Terra-fying Rise of Anchor

9-30AM👉 FullCrypto
2 min readMar 14, 2022

Anchor is pondering on Ve-economics for Terra

As a reminder “Ve-” stands vote “ vote escrowed”, which means the longer you lock your tokens for governance, the higher reward you get. Here, Anchor is trying to adapt the hugely successful Convex model to ANC.

After the recent replenishment of its Reserve, Anchor protocol doubled its amount of deposits from ~5BN on 1Feb22 to $10BN on 11Mar22. Nothing short of amazing, all the more than other DeFi protocols have been going through a bear phase in the meantime.

Users seem resolute to hit Anchor’s honey pot while it lasts, and why not? On the flipside, the borrow side has been completely depressed. As long as the supply and demand will remain imbalanced, it would put downside pressure on the reserve of the protocol, and the fresh $450M injection will erode quickly. As part of an initiative to improve its long-term viability, Anchor is trying to improve ANC tokenomics.

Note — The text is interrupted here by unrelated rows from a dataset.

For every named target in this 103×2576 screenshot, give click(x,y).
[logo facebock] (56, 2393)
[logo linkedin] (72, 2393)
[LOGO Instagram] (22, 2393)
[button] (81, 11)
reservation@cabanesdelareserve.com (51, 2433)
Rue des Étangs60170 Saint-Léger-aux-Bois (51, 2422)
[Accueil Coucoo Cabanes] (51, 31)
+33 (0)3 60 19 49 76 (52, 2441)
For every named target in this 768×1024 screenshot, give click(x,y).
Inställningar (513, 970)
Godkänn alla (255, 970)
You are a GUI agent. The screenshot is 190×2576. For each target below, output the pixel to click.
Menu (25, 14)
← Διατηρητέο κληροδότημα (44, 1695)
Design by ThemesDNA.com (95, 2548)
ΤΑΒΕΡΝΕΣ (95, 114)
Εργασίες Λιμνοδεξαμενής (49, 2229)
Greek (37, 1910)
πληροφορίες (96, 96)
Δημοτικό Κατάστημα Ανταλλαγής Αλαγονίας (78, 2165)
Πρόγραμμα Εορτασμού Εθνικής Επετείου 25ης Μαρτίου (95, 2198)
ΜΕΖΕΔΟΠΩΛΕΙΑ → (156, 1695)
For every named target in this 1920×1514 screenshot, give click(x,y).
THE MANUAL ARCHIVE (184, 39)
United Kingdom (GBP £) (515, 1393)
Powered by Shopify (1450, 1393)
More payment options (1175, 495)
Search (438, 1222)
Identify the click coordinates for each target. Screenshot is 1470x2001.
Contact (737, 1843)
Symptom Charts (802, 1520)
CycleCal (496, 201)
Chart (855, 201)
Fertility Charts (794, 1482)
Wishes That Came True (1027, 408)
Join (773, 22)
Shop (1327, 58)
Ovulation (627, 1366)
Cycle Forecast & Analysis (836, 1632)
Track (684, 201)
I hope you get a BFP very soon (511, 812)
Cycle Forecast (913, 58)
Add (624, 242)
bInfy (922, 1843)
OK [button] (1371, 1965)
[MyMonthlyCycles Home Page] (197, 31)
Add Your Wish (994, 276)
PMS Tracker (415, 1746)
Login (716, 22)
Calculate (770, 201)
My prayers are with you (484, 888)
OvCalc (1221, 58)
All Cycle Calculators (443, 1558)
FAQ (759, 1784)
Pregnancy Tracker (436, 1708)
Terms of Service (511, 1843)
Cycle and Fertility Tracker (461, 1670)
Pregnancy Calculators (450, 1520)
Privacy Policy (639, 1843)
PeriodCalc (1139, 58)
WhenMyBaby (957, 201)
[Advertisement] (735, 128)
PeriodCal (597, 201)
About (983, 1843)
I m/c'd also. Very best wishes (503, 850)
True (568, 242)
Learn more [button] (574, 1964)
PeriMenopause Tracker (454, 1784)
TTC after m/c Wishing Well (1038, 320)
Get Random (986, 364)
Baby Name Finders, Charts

As a more long-term parade, ve-nomics would give a renewed incentive to hold ANC tokens in order to direct rewards to specific asset pools. In turn, it could boost competitive demand for ANC and hopefully revert part of its slopping trend. In practice, it is hard to see what real benefit the liquidity wars have had on Curve and Convex token prices, and how much it would have for ANC.

In fact, until Anchor is actually offered on a single chain, its power of attraction will remain limited to its ~20% yield, with very little regards to the economics attached to ANC. The picture starts making sense when you combine this recent initiative, with the announcement a few weeks back that Anchor was studying a future of liquid staking with Avalanche, which would in turn unlock the capability to go cross chain.

Multi-chain + Ve-nomics is the future that any decent DeFi protocol should be aspiring to these days.